Monnerot a été proche du surréalisme, ainsi que de l'extrême gauche. Il évolue ensuite et devient une grande figure de la Droite intellectuelle.

Biographie

Jules Monnerot est le fils de Jules Monnerot (homonyme), journaliste et co-fondateur du Parti communiste martiniquais. Il est élève du lycée Schœlcher de Fort-de-France, puis brillant boursier au lycée Henri-IV à Paris. Il obtient un accessit au concours général en philosophie en 19261, mais échoue au concours d’entrée de l’École normale supérieure en 1930. Il fréquente dans les années 1930 les milieux surréalistes.

Il est proche un certain temps des milieux de la gauche, puis des membres du Collège de sociologie (1937-1939).

Son diplôme d’études supérieures en philosophie à la Sorbonne (son seul diplôme universitaire selon Georges Laffly) porte sur L’histoire et la philosophie du jeune Karl Marx avant le Manifeste communiste. Il consacre ses premiers travaux à la poésie surréaliste dont il propose d’analyser le caractère religieux et irrationnel.

Durant la Deuxième Guerre mondiale, il est volontaire dans l’infanterie et d’octobre 1940 à août 1944, il appartient au réseau de résistance « Ceux de la Libération ».

Il publie ensuite un ouvrage polémique analysant l'épistémologie des sciences sociales, dans lequel il prend position contre la conception d'Émile Durkheim qui propose d'étudier les « faits sociaux » comme des « choses ». Héritier de la tradition sociologique italienne, Monnerot se revendique plutôt de Vilfredo Pareto, de Gaetano Mosca et de Robert Michels. La même année, en 1945, il fait paraître un recueil de nouvelles proche de certaines proses de Georges Bataille.

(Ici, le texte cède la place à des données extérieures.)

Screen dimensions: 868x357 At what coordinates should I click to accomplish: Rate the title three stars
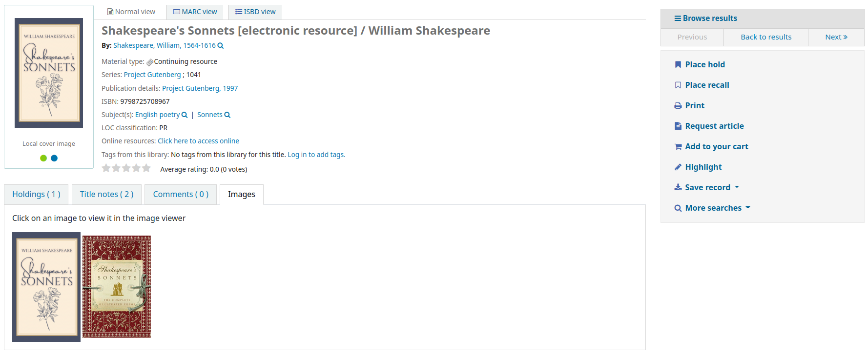(x=126, y=168)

De 1948 à la dissolution de « Ceux de la Libération » en 1953, Monnerot siège au Conseil national du Rassemblement du peuple français fondé par le général de Gaulle. Durant cette période, il écrit dans la revue Liberté de l'esprit dont le rédacteur en chef est Claude Mauriac avec, entre autres, Roger Caillois, Raymond Aron et Jacques Soustelle. De 1951 à 1957, les généraux de La Chapelle et Lecomte qui dirigent l'École de Guerre font appel à Monnerot pour donner des cours sur « Le renouvellement de la stratégie politique par le marxisme révolutionnaire au xxe siècle » (à la suite du succès retentissant de Sociologie du communisme). À la même époque, le gouvernement de la République fédérale d'Allemagne dont Konrad Adenauer est alors chancelier, lui demande une consultation au cours de l'enquête qui précéda l'interdiction du parti communiste ouest-allemand. En 1959, Monnerot rompt publiquement tous ses liens politiques avec le général de Gaulle dont les positions concernant la guerre d’Algérie sont opposées aux siennes ; il se rapproche définitivement des milieux nationalistes et monarchistes (il collabore à la Nation française de Pierre Boutang, issu de l'Action française).

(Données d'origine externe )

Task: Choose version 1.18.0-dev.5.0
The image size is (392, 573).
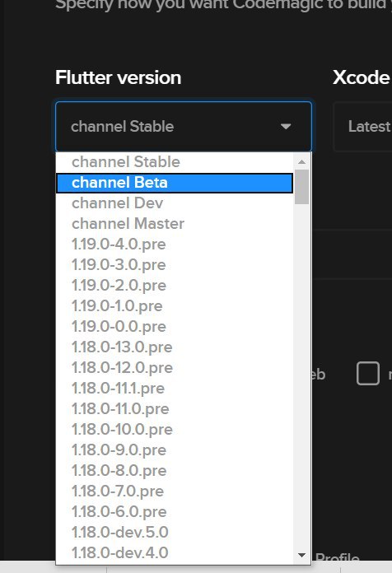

Le coup de Prague de février 1948 l'incite à réfléchir sur l'essence du communisme et à rédiger sa Sociologie du communisme (1949), qui lui apporte une notoriété importante tout autant que l'hostilité durable des universitaires et intellectuels proches du Parti communiste.

Suivront une série d'études sur la sociologie de la révolution et du fascisme. Cette utilisation du concept de « religion séculière » et ce rapprochement du communisme avec la religion, et en particulier avec l'Islam, vaudront à son auteur une polémique restée célèbre avec Hannah Arendt qui lui reproche de confondre des concepts incompatibles. Ses travaux ne seraient pas des études empiriques et n'opteraient pas pour la « neutralité axiologique » wéberienne. Ses grandes études relèvent d'une approche que l'auteur nomme « étiologique » ou « clinique », où les idéologies sont analysées comme des mythologies politiques. Enfin, ces études engagées en appellent à un contrôle de l'enseignement et des universités pour éviter la propagation des idées communistes, en particulier Sociologie de la révolution et Démarxiser l’université (1970).

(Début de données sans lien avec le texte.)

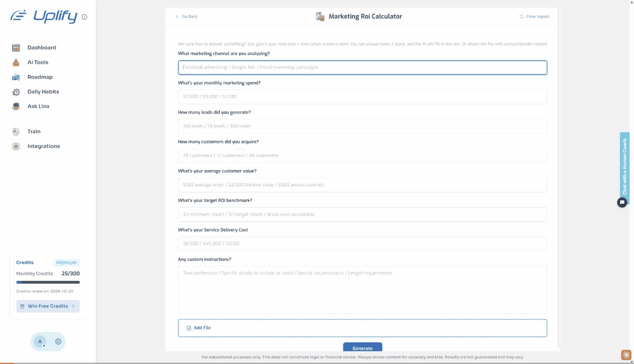Image resolution: width=634 pixels, height=364 pixels.
Task: Focus the monthly marketing spend field
Action: [362, 97]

Monnerot a fait partie du comité de patronage de Nouvelle École. Il sera membre du comité d'honneur de l'Institut d'études occidentales, fondé en 1968 par Dominique Venner. Il sera aussi membre du Club de l'horloge, dont il fait partie des douze « maîtres à penser ».

Dans les années 1980, il participe aux travaux du GRECE de Belgique, dirigé par Robert Steuckers.

Il fera partie du Conseil scientifique du Front national. Monnerot démissionne toutefois du parti lors de la première guerre du Golfe en 1990, en désaccord avec le soutien public apporté à Saddam Hussein par Jean-Marie Le Pen. Ce geste lui vaut une condamnation de Bruno Mégret, alors secrétaire général du parti, qui lui reproche la faiblesse de son engagement politique.

Le philosophe de l'hétérotélie et de la doxanalyse

Parmi les concepts essentiels dans la pensée de Jules Monnerot, concepts toujours nés et accompagnés chez lui de praxis, deux doivent être présentés. Le premier est celui d’hétérotélie qu’il développe en 1977 et 1978 dans Intelligence de la politique. Selon lui, l'« hérétotélie : fait constant, l’action accomplie n’est jamais conforme à ce qui était projeté. Telos, c’est le résultat, le terme, l’accomplissement. On visait un point, on en atteint un autre, ou le but visé se montre différent de ce qu’on croyait, ou les moyens employés ont altéré la fin. On ne le sait pas tout de suite, le plus souvent, on met même longtemps à s’en apercevoir. C’est la postérité qui sait ce qu’en fait nous avons accompli. (…)»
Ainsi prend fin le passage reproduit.